# Analagous foliar versus granular rates?



## Green (Dec 24, 2017)

I know it's more apples to oranges, but what are the rough analagous rates for foliar versus granular N?

1 lb is generally the highest granular rate anyone would do for fast release N at a time. Is 0.2 lb the highest anyone would or should do for foliar at a time?


----------



## Suburban Jungle Life (Mar 1, 2018)

Foliar, wouldn't it depend if you water it in or not?


----------



## Greendoc (Mar 24, 2018)

If a spray application will be watered in immediately after application, that is almost like a granular. However, in my experience. 1/2 lb of N sprayed and watered in acts more like 1 lb of N as a granule. For applications not watered in, 0.1-0.2 lb of N is as much as I would want to apply.


----------



## osuturfman (Aug 12, 2017)

Assuming we're talking mineral N source melted into water as your foliar source.

A couple of factors to consider:

- To gain the best foliar uptake, you need to leave the fertilizer on the leaf surface for 6-8 hours and then irrigate to wash the remaining fertilizer into the soil. If you don't have the ability to irrigate or time up the application with an imminent rain event, I would caution against applying during hot or dry periods.

- Carrier volume is critical for a couple reasons. First, it needs to be high enough to not have a highly concentrated foliar fertilizer solution sitting on the leaves for a prolonged period of time. Second, it needs to be low enough to cover the leaf surface but not run off. At less than or equal to 0.25 lb N/M with urea or ammonium sulfate, you could go as low as 0.9 gal/M. Between 0.25 and 0.4 lb N/M, I would recommend a carrier volume of at least 1.25 gal/M.

- Nozzle selection is important as well. Choosing a nozzle where you can deliver medium to very fine droplets to cover just the turf canopy is an important component of a successful foliar application.

All that said, if you are simply trying to do a soil application using a liquid delivery method, I would still be concerned about watering in the product within 8 hours, if possible. Carrier volumes and N rate should be at least 2 gal/M and as much as 0.5 lb N/M, respectively. The nozzle of choice would be one that produces coarse or very coarse droplets to roll off the canopy and down the soil surface.


----------



## Green (Dec 24, 2017)

Good info. Thanks.

@osuturfman , I didn't quite catch what you meant in your last 2 sentences due to a typo. Specifically the second to last. Can you clarify? Thanks.

@Greendoc what was your definition of "immediately"?

Speaking of nozzles, for true foliar use, how about the TeeJet TT11004 ? I am considering it because it fits my sprayers and the pressure of my Chapin 20v tends to be too high, misting with the stock red plastic nozzle tip.


----------



## osuturfman (Aug 12, 2017)

Green said:


> Good info.

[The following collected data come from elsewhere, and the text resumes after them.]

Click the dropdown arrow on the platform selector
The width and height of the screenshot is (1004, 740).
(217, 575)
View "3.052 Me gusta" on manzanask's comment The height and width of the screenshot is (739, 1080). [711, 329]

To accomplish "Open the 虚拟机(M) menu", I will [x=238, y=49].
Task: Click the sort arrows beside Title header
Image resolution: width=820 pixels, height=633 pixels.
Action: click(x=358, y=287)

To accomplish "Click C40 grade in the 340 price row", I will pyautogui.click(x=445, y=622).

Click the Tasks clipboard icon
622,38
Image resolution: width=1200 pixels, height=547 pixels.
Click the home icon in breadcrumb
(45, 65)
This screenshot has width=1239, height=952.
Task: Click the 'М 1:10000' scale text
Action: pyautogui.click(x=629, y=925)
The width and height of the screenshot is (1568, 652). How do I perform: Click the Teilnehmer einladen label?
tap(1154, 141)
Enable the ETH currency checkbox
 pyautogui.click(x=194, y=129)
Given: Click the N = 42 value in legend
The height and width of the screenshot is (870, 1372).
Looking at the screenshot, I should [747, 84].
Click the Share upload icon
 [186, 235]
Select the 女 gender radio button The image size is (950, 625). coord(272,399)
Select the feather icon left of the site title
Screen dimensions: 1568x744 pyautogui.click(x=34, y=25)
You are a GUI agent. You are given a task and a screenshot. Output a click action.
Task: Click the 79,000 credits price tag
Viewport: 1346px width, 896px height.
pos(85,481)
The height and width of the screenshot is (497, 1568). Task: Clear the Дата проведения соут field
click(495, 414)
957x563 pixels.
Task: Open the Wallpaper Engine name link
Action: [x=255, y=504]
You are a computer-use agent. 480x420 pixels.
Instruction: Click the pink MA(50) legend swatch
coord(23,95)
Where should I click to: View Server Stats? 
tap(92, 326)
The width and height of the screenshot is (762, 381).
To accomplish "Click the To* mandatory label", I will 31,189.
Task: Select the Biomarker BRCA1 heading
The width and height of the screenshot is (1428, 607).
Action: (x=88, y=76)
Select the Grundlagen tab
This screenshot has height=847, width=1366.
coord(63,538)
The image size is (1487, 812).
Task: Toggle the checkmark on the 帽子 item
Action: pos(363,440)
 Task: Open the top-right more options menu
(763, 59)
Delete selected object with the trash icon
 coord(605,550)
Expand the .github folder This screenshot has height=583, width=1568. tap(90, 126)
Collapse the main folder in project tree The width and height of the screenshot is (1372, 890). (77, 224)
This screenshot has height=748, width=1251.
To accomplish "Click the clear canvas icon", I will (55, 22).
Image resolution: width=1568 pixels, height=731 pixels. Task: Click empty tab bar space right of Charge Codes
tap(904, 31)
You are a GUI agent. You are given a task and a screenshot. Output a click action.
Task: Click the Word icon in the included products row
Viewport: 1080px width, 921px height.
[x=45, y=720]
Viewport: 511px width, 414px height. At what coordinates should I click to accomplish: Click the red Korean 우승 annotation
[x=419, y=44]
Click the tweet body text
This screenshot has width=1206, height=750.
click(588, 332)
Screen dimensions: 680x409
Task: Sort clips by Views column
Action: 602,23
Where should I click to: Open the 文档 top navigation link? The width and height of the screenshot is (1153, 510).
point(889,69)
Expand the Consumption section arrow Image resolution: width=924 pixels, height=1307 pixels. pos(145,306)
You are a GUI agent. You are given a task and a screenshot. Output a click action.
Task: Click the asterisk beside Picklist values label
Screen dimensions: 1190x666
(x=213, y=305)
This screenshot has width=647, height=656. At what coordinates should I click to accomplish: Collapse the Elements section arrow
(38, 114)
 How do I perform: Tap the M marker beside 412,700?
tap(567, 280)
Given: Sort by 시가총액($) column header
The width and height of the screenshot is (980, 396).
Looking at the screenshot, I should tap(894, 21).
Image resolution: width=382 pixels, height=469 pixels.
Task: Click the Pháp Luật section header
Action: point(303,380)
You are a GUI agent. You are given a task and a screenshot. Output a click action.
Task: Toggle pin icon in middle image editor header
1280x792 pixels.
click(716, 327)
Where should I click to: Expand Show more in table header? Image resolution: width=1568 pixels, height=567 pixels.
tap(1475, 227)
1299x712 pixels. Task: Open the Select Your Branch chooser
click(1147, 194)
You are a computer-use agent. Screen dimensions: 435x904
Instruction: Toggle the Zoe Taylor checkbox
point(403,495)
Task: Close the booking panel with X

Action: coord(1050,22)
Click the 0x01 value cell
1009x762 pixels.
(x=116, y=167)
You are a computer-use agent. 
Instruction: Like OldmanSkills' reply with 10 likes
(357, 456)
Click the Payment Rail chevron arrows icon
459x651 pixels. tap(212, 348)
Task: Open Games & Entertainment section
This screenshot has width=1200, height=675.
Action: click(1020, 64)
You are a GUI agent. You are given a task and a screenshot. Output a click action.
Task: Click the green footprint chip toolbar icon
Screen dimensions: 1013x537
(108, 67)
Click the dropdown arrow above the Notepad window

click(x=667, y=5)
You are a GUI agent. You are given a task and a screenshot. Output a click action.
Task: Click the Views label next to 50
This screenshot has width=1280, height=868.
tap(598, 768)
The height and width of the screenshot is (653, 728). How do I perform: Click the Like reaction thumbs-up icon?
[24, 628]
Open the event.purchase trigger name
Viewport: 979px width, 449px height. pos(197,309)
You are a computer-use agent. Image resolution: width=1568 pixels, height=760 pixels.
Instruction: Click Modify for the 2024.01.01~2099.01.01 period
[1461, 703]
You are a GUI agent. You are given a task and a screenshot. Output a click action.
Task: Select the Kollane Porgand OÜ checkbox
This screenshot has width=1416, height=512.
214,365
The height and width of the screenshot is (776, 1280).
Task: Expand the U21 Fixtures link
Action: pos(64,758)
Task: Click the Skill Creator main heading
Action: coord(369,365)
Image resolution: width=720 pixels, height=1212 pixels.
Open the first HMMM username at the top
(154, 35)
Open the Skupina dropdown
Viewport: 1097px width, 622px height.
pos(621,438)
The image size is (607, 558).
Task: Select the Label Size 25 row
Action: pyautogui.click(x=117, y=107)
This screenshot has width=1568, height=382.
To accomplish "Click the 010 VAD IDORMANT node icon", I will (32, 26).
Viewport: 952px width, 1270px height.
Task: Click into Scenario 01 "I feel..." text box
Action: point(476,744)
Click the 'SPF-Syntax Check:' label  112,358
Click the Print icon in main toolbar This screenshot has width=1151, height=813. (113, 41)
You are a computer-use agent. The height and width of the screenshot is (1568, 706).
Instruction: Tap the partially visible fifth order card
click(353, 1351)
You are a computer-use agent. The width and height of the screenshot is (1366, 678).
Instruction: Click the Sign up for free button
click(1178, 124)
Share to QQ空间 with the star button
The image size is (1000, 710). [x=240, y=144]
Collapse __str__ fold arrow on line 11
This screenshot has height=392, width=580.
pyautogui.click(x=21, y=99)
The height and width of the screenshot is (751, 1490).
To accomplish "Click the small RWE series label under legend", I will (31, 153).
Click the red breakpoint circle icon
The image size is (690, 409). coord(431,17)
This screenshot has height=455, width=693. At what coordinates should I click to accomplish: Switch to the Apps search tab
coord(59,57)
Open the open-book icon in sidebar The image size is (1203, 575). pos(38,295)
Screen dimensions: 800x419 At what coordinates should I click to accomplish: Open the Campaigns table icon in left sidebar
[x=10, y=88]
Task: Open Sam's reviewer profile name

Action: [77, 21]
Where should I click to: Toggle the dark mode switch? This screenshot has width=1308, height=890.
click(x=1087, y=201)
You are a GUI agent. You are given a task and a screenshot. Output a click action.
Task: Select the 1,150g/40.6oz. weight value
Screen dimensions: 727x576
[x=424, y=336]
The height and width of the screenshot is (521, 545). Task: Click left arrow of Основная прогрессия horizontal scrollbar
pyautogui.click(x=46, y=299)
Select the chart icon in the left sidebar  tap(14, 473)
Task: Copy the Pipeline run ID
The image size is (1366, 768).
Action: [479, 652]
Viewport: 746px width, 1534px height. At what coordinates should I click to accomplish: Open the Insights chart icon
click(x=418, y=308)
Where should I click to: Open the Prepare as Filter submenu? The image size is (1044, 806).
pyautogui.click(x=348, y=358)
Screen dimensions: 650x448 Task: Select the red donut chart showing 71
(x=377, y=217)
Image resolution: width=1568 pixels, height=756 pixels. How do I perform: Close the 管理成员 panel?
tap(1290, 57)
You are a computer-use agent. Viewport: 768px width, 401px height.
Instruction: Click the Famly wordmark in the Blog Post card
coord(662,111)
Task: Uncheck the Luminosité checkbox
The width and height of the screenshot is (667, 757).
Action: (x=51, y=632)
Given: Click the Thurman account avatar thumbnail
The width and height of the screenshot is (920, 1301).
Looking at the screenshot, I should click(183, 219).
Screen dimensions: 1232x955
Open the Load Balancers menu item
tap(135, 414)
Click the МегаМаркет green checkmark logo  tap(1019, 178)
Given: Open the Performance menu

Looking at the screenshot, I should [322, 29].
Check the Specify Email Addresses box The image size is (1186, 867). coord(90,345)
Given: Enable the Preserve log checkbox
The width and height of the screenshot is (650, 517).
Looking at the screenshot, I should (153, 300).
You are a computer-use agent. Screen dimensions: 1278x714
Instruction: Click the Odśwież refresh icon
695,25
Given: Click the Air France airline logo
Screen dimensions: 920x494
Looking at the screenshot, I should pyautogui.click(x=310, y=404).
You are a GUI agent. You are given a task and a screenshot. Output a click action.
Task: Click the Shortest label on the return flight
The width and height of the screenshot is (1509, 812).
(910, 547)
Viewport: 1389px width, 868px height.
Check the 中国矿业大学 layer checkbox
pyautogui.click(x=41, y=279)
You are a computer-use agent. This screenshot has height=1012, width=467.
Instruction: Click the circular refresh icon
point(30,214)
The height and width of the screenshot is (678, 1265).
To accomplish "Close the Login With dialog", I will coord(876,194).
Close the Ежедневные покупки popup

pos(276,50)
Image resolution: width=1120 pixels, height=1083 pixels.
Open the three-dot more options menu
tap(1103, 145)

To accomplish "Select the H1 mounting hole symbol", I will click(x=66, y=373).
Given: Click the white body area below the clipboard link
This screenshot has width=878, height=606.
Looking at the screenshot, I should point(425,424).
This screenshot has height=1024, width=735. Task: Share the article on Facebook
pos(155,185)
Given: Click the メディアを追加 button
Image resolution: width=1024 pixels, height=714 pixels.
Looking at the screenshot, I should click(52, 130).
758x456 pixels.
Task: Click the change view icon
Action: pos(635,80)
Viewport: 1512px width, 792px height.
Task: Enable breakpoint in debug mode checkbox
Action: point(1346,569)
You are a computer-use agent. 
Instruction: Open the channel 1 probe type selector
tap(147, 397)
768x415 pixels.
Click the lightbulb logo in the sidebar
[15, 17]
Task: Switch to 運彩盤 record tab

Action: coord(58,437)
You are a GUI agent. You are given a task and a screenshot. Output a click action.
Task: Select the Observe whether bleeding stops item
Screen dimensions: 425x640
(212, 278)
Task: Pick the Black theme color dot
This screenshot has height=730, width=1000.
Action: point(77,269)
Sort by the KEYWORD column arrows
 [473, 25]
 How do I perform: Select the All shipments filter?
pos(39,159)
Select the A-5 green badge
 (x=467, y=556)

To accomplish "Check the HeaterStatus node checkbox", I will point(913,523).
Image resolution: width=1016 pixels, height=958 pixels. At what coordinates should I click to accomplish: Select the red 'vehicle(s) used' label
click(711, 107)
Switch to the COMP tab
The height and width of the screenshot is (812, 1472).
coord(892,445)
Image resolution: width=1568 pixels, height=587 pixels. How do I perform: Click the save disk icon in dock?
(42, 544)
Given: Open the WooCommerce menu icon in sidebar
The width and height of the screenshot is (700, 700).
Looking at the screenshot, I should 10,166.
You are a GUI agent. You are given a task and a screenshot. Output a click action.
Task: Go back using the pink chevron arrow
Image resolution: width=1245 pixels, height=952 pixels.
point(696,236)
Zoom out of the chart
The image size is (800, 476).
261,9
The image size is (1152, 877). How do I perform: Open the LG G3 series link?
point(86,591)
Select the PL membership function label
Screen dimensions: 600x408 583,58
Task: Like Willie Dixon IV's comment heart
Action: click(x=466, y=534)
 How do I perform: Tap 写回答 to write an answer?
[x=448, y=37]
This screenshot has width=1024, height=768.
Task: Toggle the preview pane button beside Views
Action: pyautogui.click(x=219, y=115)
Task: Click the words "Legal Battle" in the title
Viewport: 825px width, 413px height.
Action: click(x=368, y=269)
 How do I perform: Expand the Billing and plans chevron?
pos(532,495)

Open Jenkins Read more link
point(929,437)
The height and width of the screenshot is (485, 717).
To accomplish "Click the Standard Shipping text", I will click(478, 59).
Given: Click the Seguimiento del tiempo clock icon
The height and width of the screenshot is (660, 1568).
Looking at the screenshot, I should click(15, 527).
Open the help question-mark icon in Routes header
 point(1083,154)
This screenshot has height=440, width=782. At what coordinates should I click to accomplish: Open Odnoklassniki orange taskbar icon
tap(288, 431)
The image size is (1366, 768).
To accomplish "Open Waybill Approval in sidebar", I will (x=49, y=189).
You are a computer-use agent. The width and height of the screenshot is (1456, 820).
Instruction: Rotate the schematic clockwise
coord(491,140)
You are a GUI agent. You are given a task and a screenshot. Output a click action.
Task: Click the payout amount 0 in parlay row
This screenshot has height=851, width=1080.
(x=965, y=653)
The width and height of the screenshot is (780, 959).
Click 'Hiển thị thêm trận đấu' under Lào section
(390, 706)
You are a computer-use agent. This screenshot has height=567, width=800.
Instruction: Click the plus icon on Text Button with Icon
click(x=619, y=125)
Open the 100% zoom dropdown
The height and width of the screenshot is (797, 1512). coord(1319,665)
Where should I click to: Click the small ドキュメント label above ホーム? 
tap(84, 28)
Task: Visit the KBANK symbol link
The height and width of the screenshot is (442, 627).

Thanks.
> 
> @osuturfman , I didn't quite catch what you meant in your last 2 sentences due to a typo. Specifically the second to last. Can you clarify? Thanks.
> 
> ...


I edited the second to the last sentence for a typo. Last sentence is good. My nozzle of choice for the soil app would be the 1/4TTJ10-VS Turf Jet with a Quick Jet cap.

https://www.sprayerdepot.com/products/1-4ttj10-vs-turfjet-wide-angle-flat-fan


----------



## Greendoc (Mar 24, 2018)

Green said:


> Good info. Thanks.
> 
> @osuturfman , I didn't quite catch what you meant in your last 2 sentences due to a typo. Specifically the second to last. Can you clarify? Thanks.
> 
> ...


Immediately. That word means water in happens within 10 minutes of application.


----------